During Monday's hearing, Cole County Prosecutor Locke Thompson called Richard Lee, Cole County pre-trial coordinator, to the stand. The pre-trial screening program is designed to help judges determine which defendants should be bonded and supervised rather than jailed before a trial.
Lee testified their assessment showed Niemet scored a "2" out of a possible high of "9."
"However, this is an unusual case as the actual crime this person is charged for happened 30 years ago," Lee said. "If he were to be released, due to the nature of the charge, we would ask for the GPS monitoring."
Hanrahan noted his client has only had one conviction that showed up in Lee's assessment. That was a driving while impaired in Morgan County, and Hanrahan said Niemet had successfully completed the probation he had been placed on for pleading guilty to that charge.
"My client has a family, is a business owner and has no mental health issues," Hanrahan said. "If he were allowed to be on release, he will be here in court whenever he's required."
Thompson told Walker, "the state intends at trial to offer evidence that we believe the defendant (Niemet) took steps to tamper with evidence and witnesses to the crime, but that information wasn't available to authorities at the time of the crime."
Thompson also told the judge they have evidence indicating Niemet had been evading authorities who were trying to serve a garnishment on him before his arrest in the case.
"If he would run from something like that, what's there to keep him from running on this charge?" Thompson asked. "If he were released, then witnesses in this case would be in danger."
Although they didn't testify, Thompson did indicate there were people in the courtroom who had ties to the case who, "ask that you (Walker) keep Mr. Niemet in jail without bond."
Authorities believe Niemet killed Greg Jones, who was 14 at the time when his body was found in June 1991 near a branch of the Moreau River near Russellville. That ended a search that began after his parents called authorities when their son was two hours late for supper April 24, 1991.
An autopsy found Jones was shot twice in the head.
Niemet, who was 14 at the time, and Jones were classmates, Thompson said. He was one of several people questioned in the shooting.

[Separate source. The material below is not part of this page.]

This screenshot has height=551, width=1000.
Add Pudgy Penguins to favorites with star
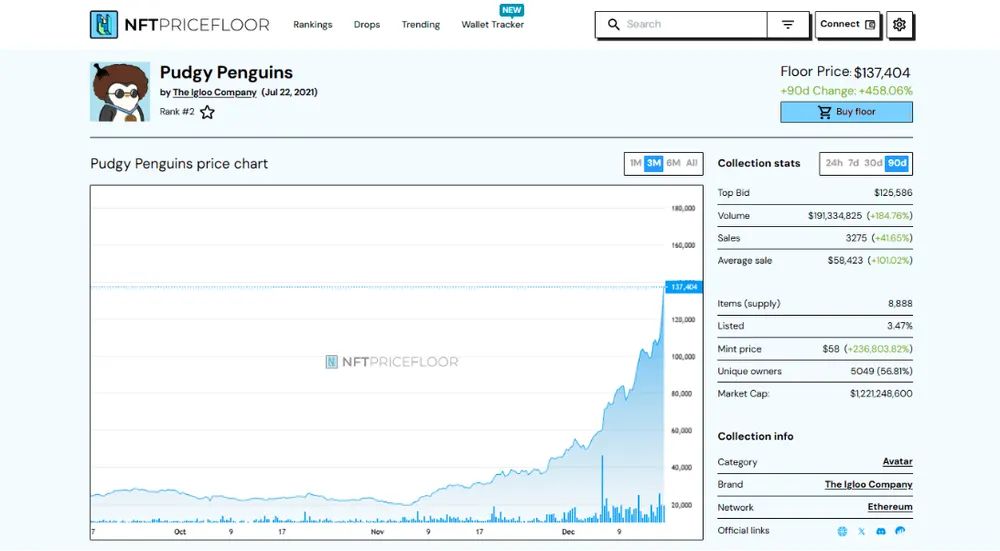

Because he was a juvenile at the time, Niemet had to go through juvenile court processes before authorities could certify him to be tried as an adult.
Authorities said the investigation is ongoing and urged anyone with information to contact authorities. Thompson attributed the arrest in part to advancements in technology since 1991.
The Cole County Sheriff's Department probable cause statement filed when Niemet was charged does not indicate a motive and does not indicate the gun used in the killing was recovered. It does note ammunition was recovered at Niemet's residence that matched the type of rounds recovered in Jones' skull.
The probable cause statement also states deputies interviewed several witnesses, "claiming Niemet claimed responsibility for the murder of Greg Jones with three witnesses reporting Niemet told them about the murder."